O senhor talvez estranhe essas linhas tão em cima da hora da festa. É de propósito.

A pressa não é pra este ano. Sabemos que já está acabando e não há mais tempo para quase nada.

Estamos pensando no próximo. Queremos ser dos primeiros a registrar os pedidos para 2020.

O senhor deve se lembrar da gente.

Somos do estado cuja capital foi batizada em homenagem à razão da sua vida.

Dá pra entender que o senhor não tenha cuidado da gente porque com este nome tão bonito, com toda razão, podia pensar que não precisássemos de ajuda.

Aquela velha estória.

Lugar abençoado. Sem catástrofes.

Temos terremoto sim, de baixa magnitude. E só pras bandas de Baixa Verde.

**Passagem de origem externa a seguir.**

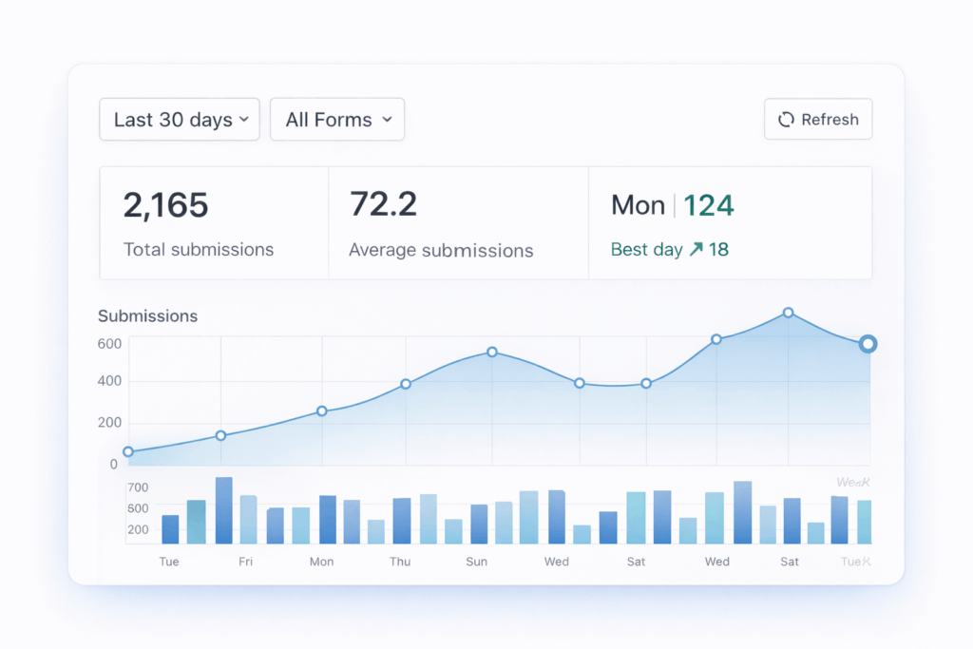
Task: Click the "Sun" label on the bar chart axis
Action: point(477,562)
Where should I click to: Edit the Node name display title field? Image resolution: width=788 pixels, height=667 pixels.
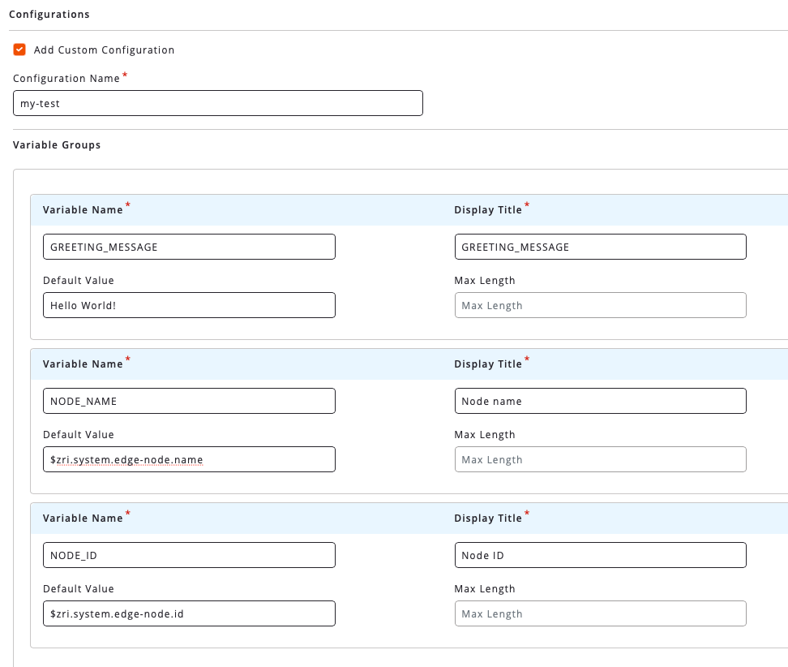tap(600, 401)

Vulcão, um único, o de Lajes do Cabugi. Nunca mais funcionou.

A seca, tá acabando.  O Sr. Bistrot garantiu que vai chover.  Aos cântaros, por todo canto.

Mesmo com tudo pra dar certo, a situação anda precária por essas bandas.

Já foi muito diferente.

9C3A13E3-7874-42B8-8F4A-BBAE20898B81Agora é de pior a pior, como a cantiga da patroa do bicho que não gosta nem um pouco das suas festanças.

Quando descobriram petróleo quase aflorando na terra seca, foram logo pensando em mais um emirado árabe. Ou mesmo,  um novo Texas.

Agora que o sonho de ser aceita como a oitava grande irmã do mundo do óleo, acabou. Sobrou pra gente.

Foi tanta rapinagem descoberta que pra não quebrar de vez, deram  pra vender os poços de baixa produção.  A preço de banana pacovan.                           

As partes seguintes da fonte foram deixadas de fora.